Cronaca nera
29 Aprile 2026
A seguito dei rilievi e delle testimonianze raccolte, l’uomo allafine è stato deferito per il reato di incendio boschivo

Incendio boschivo a Cuorgnè: i Carabinieri Forestali denunciano un 75enne

Individuato il presunto responsabile del rogo in località Nava: l’incendio, scaturito da un abbruciamento di residui vegetali, ha minacciato le abitazioni lo scorso marzo

Si sono chiuse con una denuncia alla Procura di Ivrea le indagini sull’incendio boschivo che, lo scorso 28 marzo 2026, ha colpito la località Nava di Cuorgnè, nel Torinese. I militari del Nucleo Carabinieri Forestale di Pont Canavese hanno individuato il presunto responsabile: si tratta di un pensionato italiano di 75 anni, proprietario di un terreno attiguo all’area colpita.

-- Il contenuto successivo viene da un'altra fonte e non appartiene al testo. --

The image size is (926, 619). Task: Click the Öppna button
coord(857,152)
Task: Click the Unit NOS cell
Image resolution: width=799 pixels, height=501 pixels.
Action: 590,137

La dinamica e il “Metodo delle Evidenze Fisiche”

Le fiamme erano divampate intorno alle ore 19:00 in un bosco di castagneto a circa 670 metri di altitudine. Grazie all’applicazione del Metodo delle Evidenze Fisiche — un’analisi tecnica dei segni lasciati dal fuoco sulla vegetazione — i Forestali sono riusciti a risalire al punto di innesco.

Il pericoloso rogo è stato dunque originato dall’abbruciamento di residui vegetali derivanti da lavori di potatura. Le braci, lasciate incautamente accese, sono state pertanto alimentate dal forte vento che soffiava sulla zona in quel momento, propagando rapidamente il fuoco su una superficie di circa 290 mq.

L’intervento dei soccorsi

L’efficace coordinamento tra le squadre dei Vigili del Fuoco e i volontari A.I.B. della Regione Piemonte ha per fortuna permesso di:

  • Circoscrivere le fiamme in tempi brevi.

  • Impedire che il rogo raggiungesse un fabbricato vicino.

  • Operare in sicurezza senza registrare feriti tra la popolazione o i soccorritori.

L’appello dei Carabinieri Forestali

A seguito dei rilievi e delle testimonianze raccolte, l’uomo allafine è stato deferito per il reato di incendio boschivo. I Carabinieri Forestali colgono l’occasione per esortare la cittadinanza alla massima prudenza: l’accensione di fuochi per la pulizia dei terreni, se effettuata in condizioni meteo avverse o senza le dovute cautele, rappresenta davvero un grave pericolo per il patrimonio naturale e l’incolumità pubblica.

Si precisa che il procedimento penale è attualmente nella fase delle indagini preliminari e la responsabilità del soggetto sarà accertata solo in sede di giudizio.